Another recent case challenging the regulation of independent groups is The Real Truth About Obama, Inc. (RTAO) v. FEC.  Although this challenge was rejected by the Fourth Circuit Court of Appeals, the Supreme Court recently vacated the Fourth Circuit’s decision and remanded the case for further consideration in light of Citizens United.

RTAO, a 527 organization, filed suit in July 2008, requesting a preliminary and permanent injunction enjoining enforcement of several FEC regulations.  Among numerous claims, RTAO argued that the FEC’s definition of “express advocacy” is unconstitutionally vague and overbroad, as is the FEC’s definition of “contribution.” Both of these rules are crucial to the FEC’s analysis of whether an independent group qualifies as a “political committee” subject to the applicable requirements under federal campaign finance law.  RTAO also challenged the FEC’s rule implementing the Supreme Court’s 2007 WRTL decision.

On September 11, 2008, the district court rejected RTAO’s motion for a preliminary injunction, and RTAO appealed the district court’s decision to the Fourth Circuit Court of Appeals.  On August 5, 2009, the Fourth Circuit Court of Appeals affirmed the denial of a preliminary injunction, thus letting stand the FEC rules that regulate when independent groups must register as federal political committees.  The Legal Center, along with Democracy 21, filed amici briefs with both the district court and the Fourth Circuit to defend the challenged FEC regulations. 
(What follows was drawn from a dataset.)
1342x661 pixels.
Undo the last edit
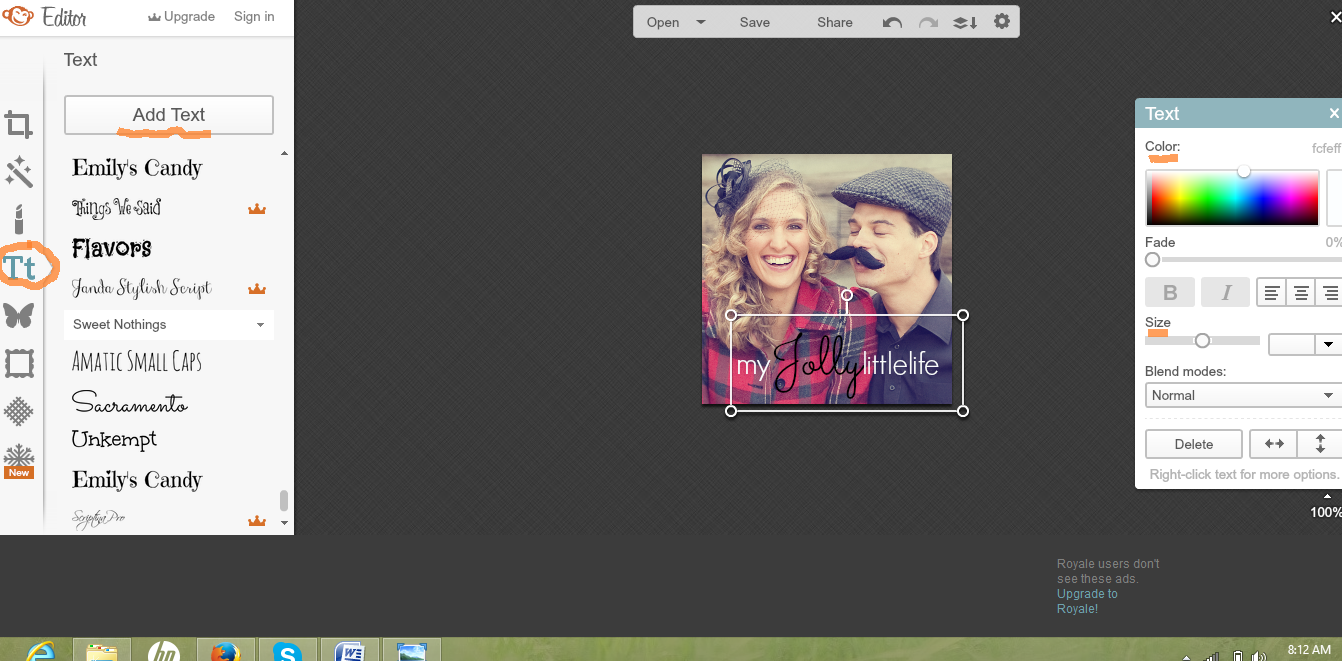tap(891, 21)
In April 2010, the Supreme Court vacated the decision.  In light of Citizens United, it is clear that some of the challenged regulations, such as the WRTL–related rule, have been mooted.  The Legal Center has warned, however, that the Supreme Court’s action should not be read by the Fourth Circuit as an invitation to weaken the remaining FEC regulations under challenge that were not affected by Citizens United

The Legal Center’s litigation efforts in this subject area also include the defense of municipal laws limiting contributions to committees making only independent expenditures.  The Legal Center participated as an amicus and as a consultant to the state defendant in both a federal court challenge to the constitutionality of San Jose’s limit on contributions to independent expenditure committees, San Jose Silicon Valley Chamber of Commerce Political Action Committee (COMPAC) v. City of San Jose, and a federal court challenge to San Francisco’s municipal contribution limit, Committee on JOBS v. Herrera

Most recently, the Legal Center filed an amici brief on April 9, 2010 with the Ninth Circuit Court of Appeals in Thalheimer v. City of San Diego, urging the Court to uphold San Diego’s municipal limit on contributions to independent expenditure committees.   
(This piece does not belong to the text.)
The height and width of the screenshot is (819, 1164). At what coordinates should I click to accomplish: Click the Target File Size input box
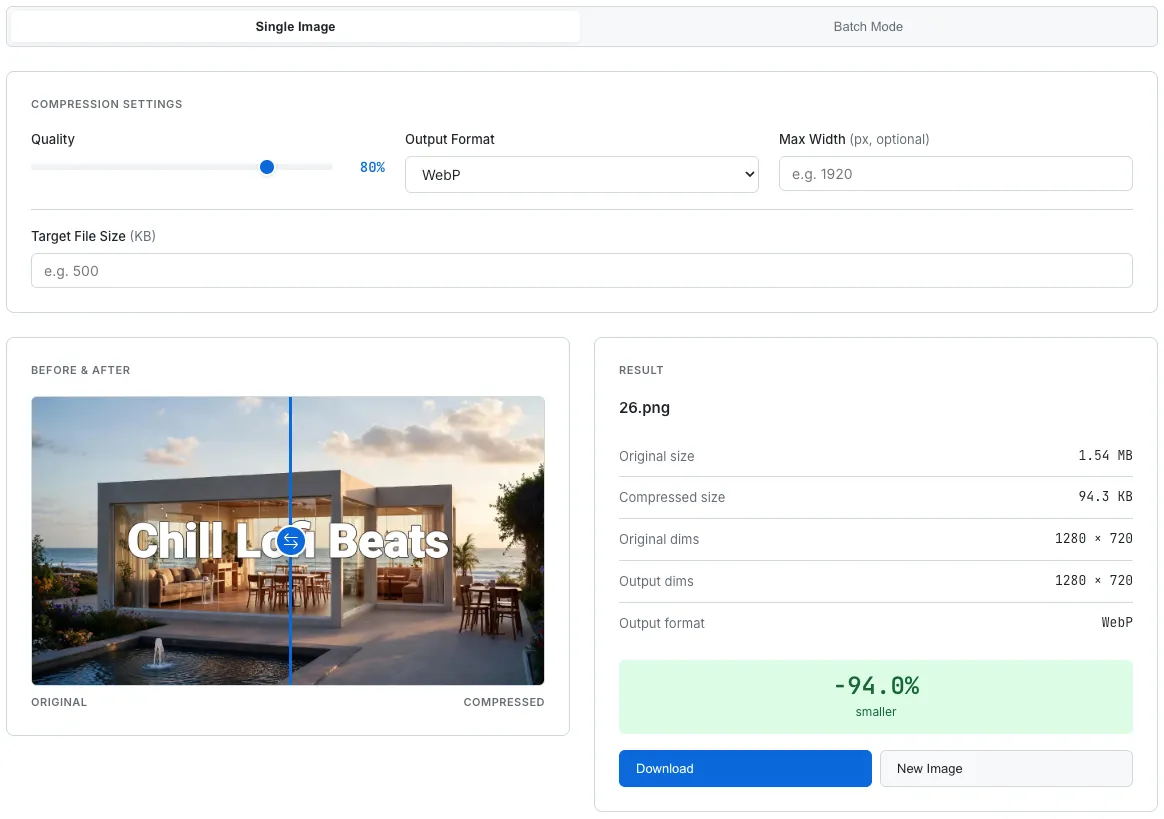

The ultimate goal of this multi-pronged attack on campaign finance law is to turn back the clock nearly a century and allow untraceable and unlimited contributions from and expenditures by those seeking favors from elected officials.  Opponents of campaign finance laws believe they have a sympathetic Supreme Court that will allow them to ignore many decades’ worth of High Court precedent, as well as public outrage and scandals running from “ Teapot Dome” to Watergate. 

To date, beyond the controversial and highly unpopular Citizens United decision, much of this well-orchestrated attack on campaign finance laws has escaped the notice of the press and the American people.  At stake are not only millions of what could become “invisible dollars” spent on political campaigns but more importantly, the ability to use money to influence – if not determine – who controls the reins of power in this nation.
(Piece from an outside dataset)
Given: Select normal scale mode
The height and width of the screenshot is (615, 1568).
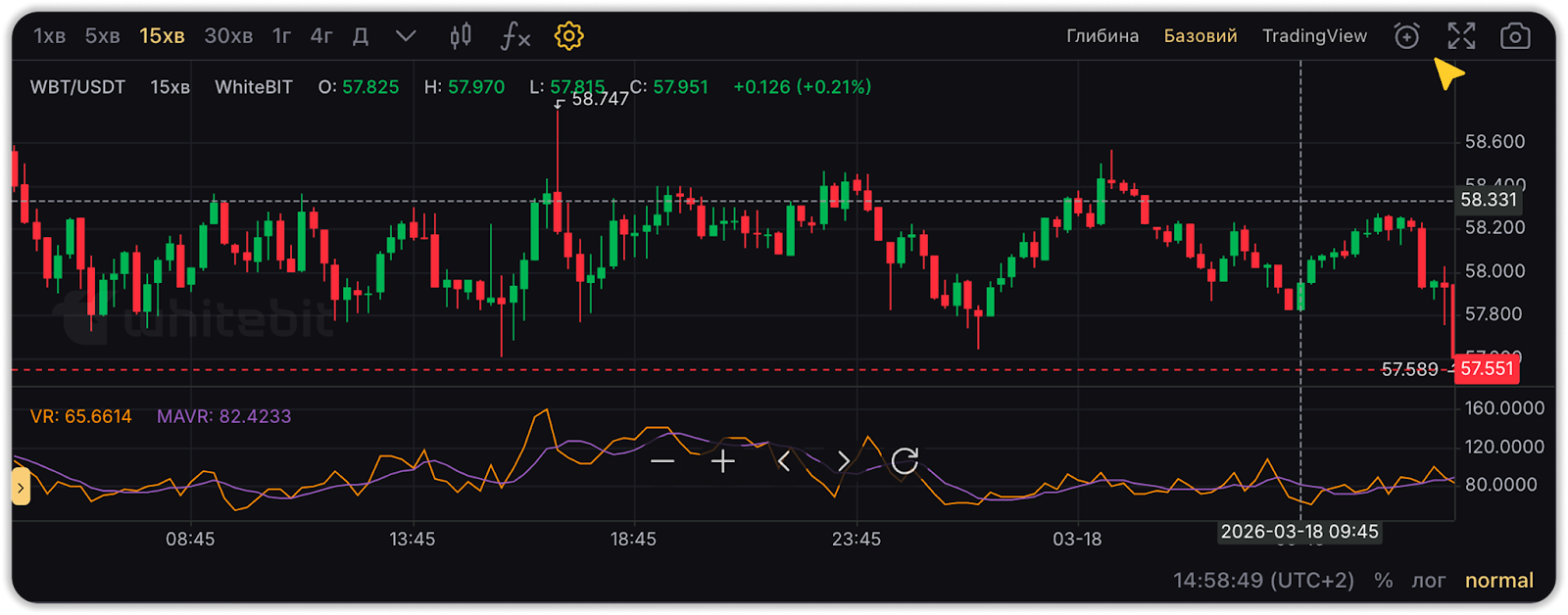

[1] The DISCLOSE Act (Democracy Is Strengthened by Casting Light on Spending in Elections) was introduced in the House (H.R. 5175) on April 29, 2010 and in the Senate (S. 3295) on April 30, 2010. 

[2] In March 2008, the Legal Center and other public interest groups filed an amici brief with the Supreme Court in the Davis case to support the constitutionality of the Millionaire’s Amendment.